From here, I went down a rabbit hole of trying to identify a better test and stumbled upon something called a Permutation Test, which does not have as many strict assumptions as other tests. I found a nice info page about Permutation Tests on this webpage. I reserved a textbook on Permutation Tests from the UW library, so I can set up the test properly.


Fig 2. Autocorrelation plots of daily d/dt(DO) during the drawdown period.

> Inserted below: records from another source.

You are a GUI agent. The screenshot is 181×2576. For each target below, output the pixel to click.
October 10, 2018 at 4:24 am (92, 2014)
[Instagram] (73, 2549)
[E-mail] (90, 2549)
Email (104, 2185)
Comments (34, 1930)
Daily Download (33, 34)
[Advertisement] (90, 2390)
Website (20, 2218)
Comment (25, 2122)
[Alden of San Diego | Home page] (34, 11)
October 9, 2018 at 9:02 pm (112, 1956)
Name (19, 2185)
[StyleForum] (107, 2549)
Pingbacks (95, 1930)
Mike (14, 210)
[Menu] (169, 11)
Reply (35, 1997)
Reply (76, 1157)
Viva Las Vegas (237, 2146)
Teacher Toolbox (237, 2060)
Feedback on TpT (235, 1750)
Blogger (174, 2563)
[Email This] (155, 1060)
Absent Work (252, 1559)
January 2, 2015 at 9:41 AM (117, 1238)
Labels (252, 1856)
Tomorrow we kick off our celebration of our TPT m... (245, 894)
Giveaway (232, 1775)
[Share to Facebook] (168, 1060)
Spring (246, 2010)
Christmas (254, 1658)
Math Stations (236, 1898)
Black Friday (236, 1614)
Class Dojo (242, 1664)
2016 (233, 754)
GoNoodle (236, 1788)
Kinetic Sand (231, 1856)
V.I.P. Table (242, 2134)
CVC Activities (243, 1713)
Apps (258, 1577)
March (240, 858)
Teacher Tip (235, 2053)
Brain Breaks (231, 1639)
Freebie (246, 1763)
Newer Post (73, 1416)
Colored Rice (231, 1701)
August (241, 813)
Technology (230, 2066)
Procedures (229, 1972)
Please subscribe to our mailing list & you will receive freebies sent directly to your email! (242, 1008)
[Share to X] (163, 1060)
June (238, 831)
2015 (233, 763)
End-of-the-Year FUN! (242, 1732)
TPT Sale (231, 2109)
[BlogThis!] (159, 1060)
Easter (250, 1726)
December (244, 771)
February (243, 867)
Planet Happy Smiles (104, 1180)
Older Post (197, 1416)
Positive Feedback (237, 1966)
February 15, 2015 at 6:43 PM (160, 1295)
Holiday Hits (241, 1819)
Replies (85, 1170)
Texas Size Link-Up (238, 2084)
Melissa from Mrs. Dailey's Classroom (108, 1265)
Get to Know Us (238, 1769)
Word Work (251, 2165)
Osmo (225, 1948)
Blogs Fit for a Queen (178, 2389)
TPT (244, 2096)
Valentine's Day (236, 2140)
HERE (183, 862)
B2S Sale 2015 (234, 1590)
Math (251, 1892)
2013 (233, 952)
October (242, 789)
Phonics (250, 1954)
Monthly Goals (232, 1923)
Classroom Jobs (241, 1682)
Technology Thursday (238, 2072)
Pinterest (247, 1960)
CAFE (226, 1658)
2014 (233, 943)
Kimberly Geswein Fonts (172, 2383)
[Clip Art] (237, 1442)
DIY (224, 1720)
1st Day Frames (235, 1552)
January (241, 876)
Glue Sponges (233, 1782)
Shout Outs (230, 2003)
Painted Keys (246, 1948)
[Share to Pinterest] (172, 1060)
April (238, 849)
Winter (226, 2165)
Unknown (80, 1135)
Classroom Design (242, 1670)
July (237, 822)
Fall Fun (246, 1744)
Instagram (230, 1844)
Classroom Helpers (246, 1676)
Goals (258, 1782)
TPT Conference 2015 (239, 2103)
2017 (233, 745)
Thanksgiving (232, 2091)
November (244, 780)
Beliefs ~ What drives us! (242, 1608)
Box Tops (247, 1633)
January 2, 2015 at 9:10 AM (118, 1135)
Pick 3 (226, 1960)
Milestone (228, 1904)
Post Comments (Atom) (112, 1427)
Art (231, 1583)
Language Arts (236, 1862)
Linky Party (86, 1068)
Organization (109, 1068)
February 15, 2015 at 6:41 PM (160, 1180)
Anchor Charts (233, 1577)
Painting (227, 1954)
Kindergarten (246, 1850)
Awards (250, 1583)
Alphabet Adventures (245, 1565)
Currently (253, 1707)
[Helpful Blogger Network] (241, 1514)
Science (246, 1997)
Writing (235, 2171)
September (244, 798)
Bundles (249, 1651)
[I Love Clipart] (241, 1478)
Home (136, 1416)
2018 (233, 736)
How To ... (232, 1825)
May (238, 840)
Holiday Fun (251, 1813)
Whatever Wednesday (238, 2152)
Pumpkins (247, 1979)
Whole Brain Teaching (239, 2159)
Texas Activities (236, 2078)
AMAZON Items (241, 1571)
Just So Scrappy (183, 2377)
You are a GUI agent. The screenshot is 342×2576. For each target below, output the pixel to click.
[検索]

All in all, this is still a work in progress. But hopefully through this work, we will end up with a more statistically correct conclusion.


First 10 Time Steps

I also set up our with/without West Point experiment to run for the first ten time steps. However, I did not see any indication of noise appearing and propagating in these first ten time steps. The video in Figures 3 and 4 show the evolution of surface and bottom NH4 differences between the two model runs.


Fig. 3 Comparison of NH4 concentration after one day of run time between the two runs (West Point minus no-West Point). The left panel shows surface differences. The right panel shows bottom differences. The pink circle denotes the location of West Point WWTP.



Fig. 4 Locations where NH4 differs between a model run with West Point and a model run without West Point. Black indicates that there are differences, and blue indicates that there are no differences. The pink circle denotes the location of West Point WWTP.


Since I don’t see any indication of noise in these runs, I am planning to run the simulation for longer, writing a history file after every 10 time steps (corresponding to 10 minutes) in hopes that we can eventually see the noise appear.